Could you convert everything from the line containing "You are a computer-use" down to and including the line containing "Screen dimensions: 1568x500 coord(1073,275)" into a JSON list of strings, one per line, skipping blank lines and leaving out the pictures?

[Items]
*****

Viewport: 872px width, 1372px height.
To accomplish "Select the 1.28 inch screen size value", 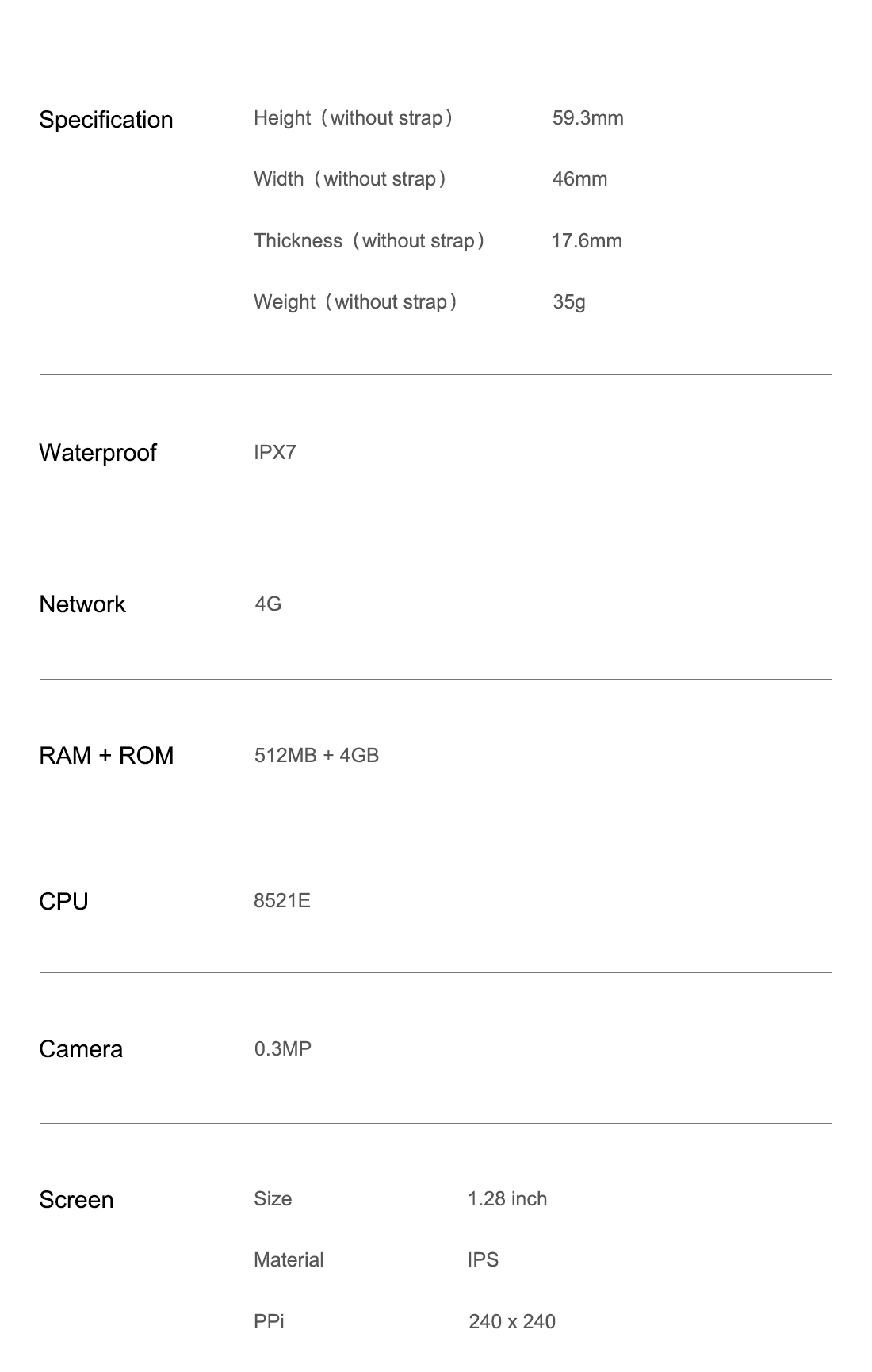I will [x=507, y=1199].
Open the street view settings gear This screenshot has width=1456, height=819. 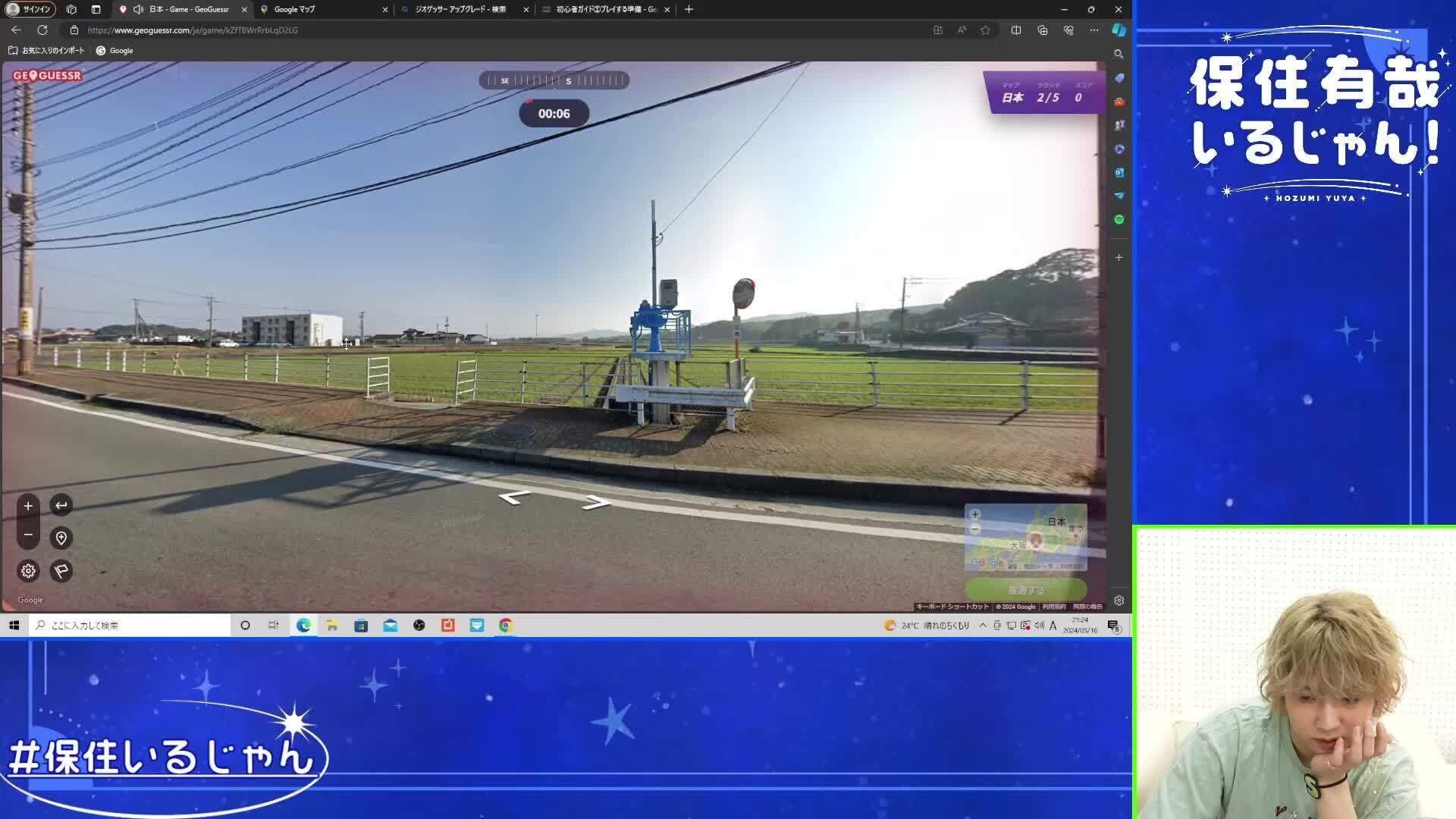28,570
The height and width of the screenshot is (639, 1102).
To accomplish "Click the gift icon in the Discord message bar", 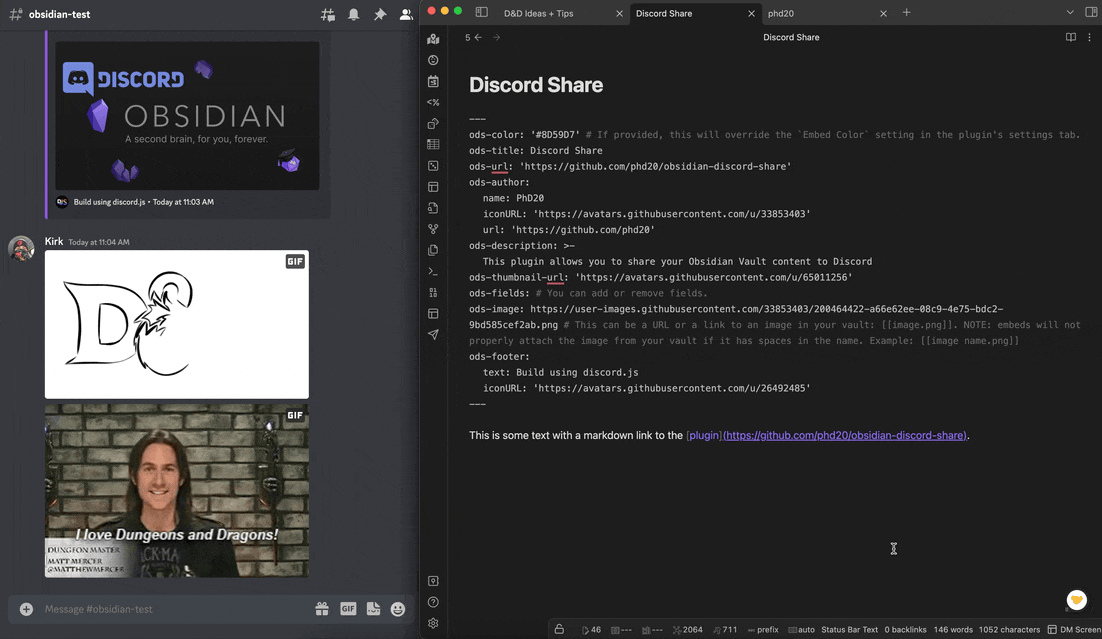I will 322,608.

*****

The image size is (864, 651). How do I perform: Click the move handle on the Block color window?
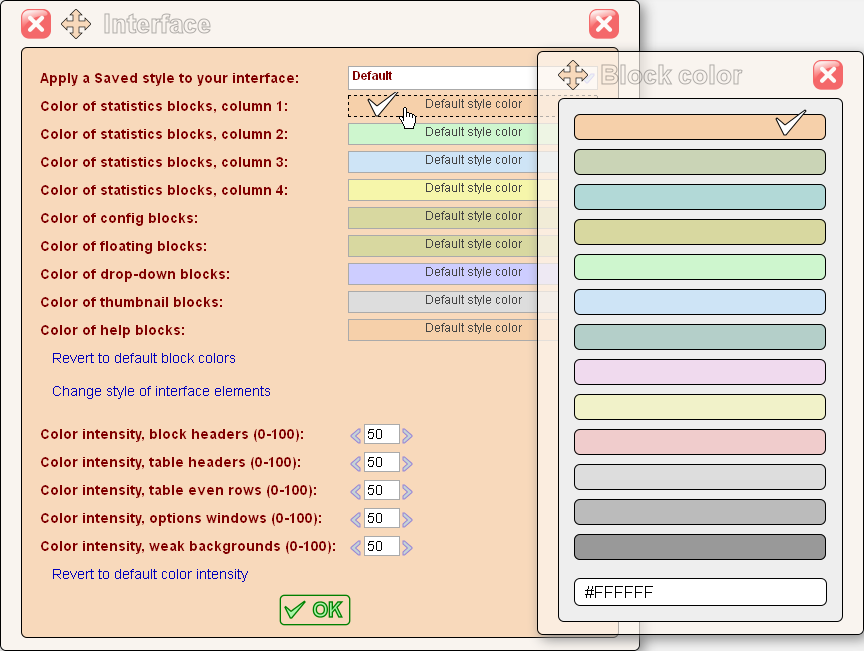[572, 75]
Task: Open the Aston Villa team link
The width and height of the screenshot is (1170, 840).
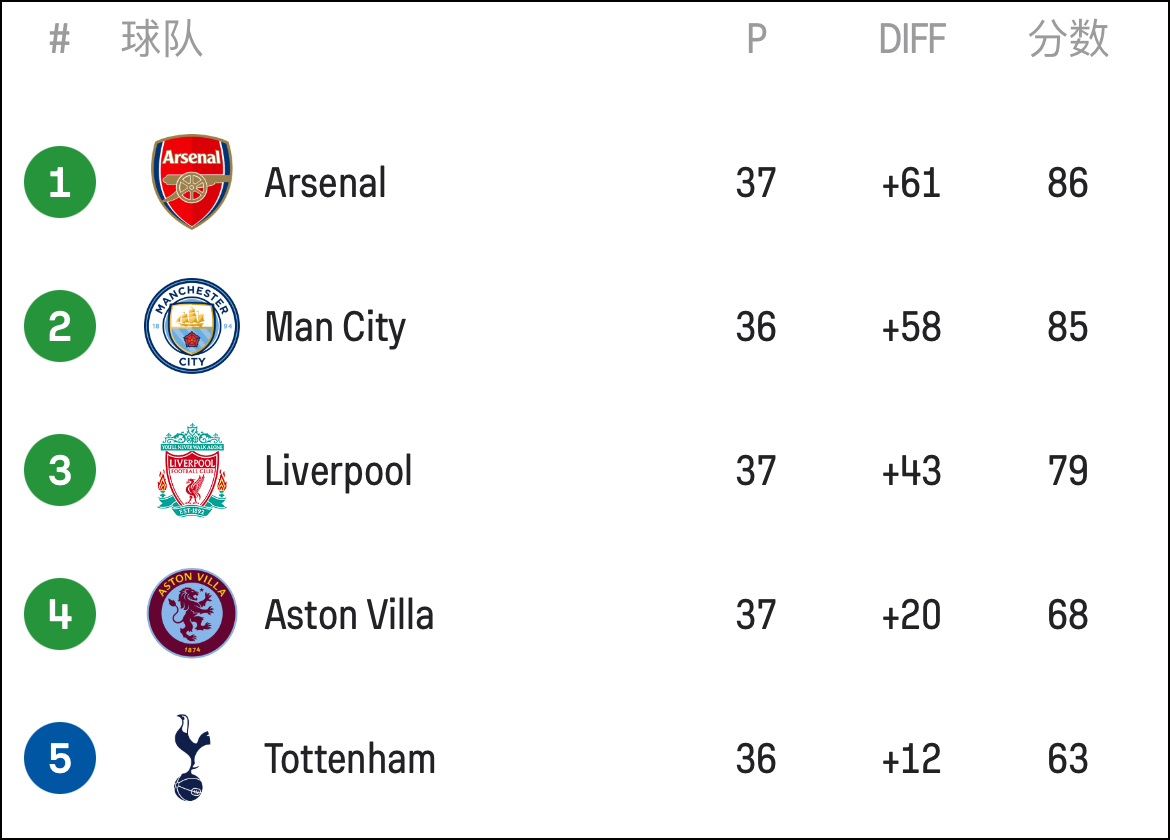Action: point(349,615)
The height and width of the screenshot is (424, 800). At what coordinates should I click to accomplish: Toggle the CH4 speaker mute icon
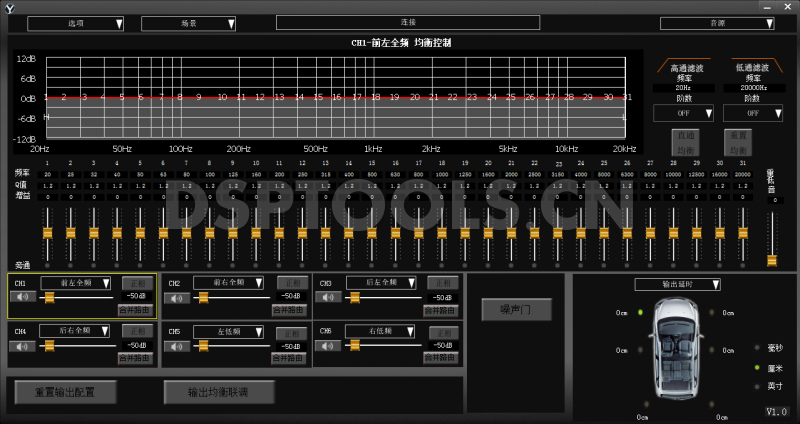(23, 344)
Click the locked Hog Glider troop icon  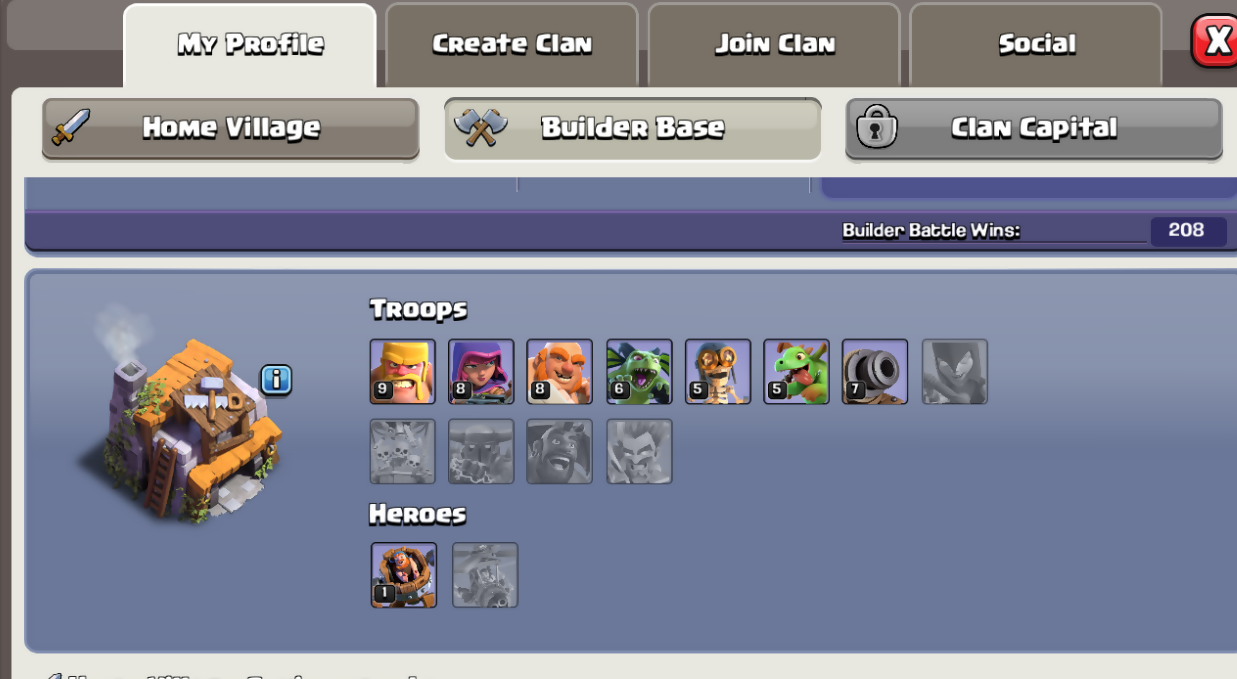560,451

*****

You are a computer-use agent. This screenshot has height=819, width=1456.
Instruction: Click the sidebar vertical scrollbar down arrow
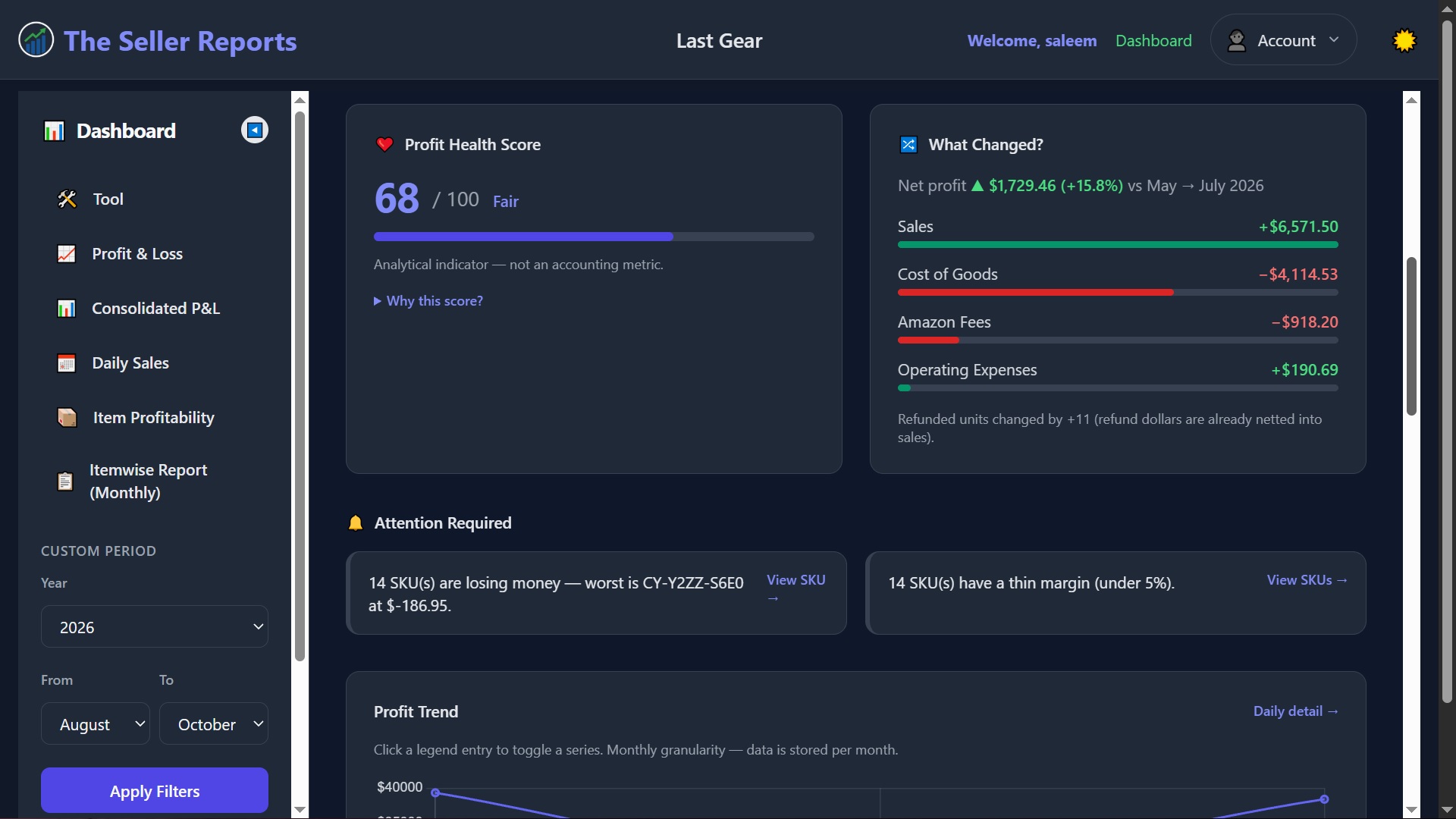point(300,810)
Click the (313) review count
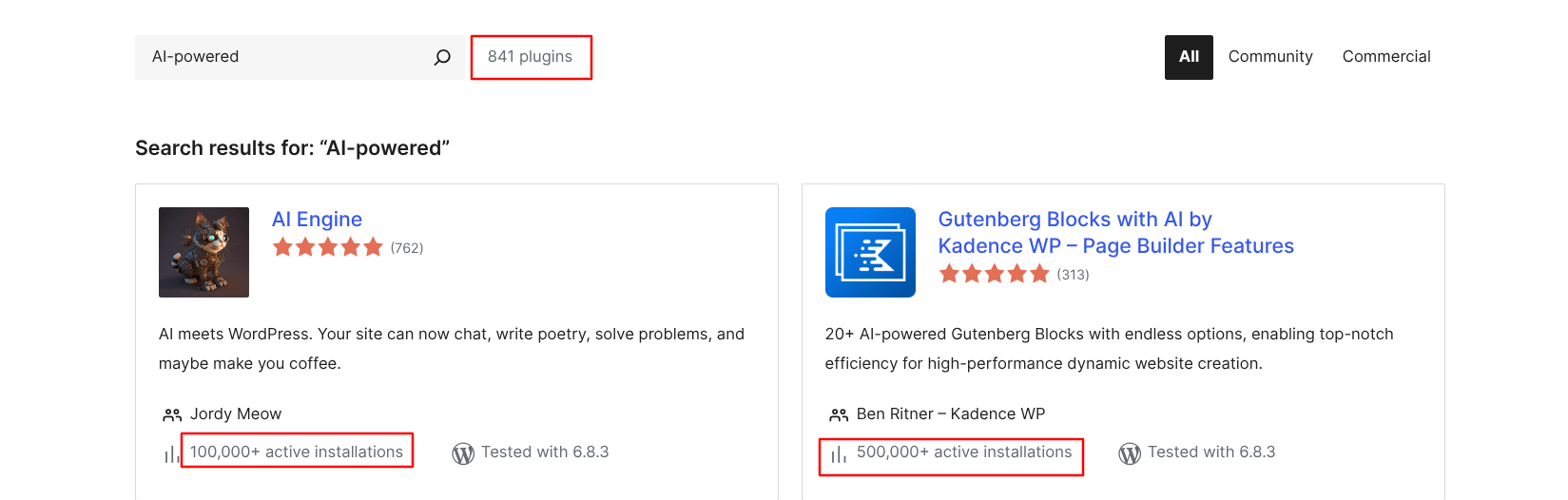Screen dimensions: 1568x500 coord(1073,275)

*****

[Answer to the problem]
[
  "You are a computer-use agent. This screenshot has height=819, width=1456.",
  "Instruction: Click the sidebar vertical scrollbar down arrow",
  "point(300,810)",
  "Click the (313) review count",
  "Screen dimensions: 1568x500 coord(1073,275)"
]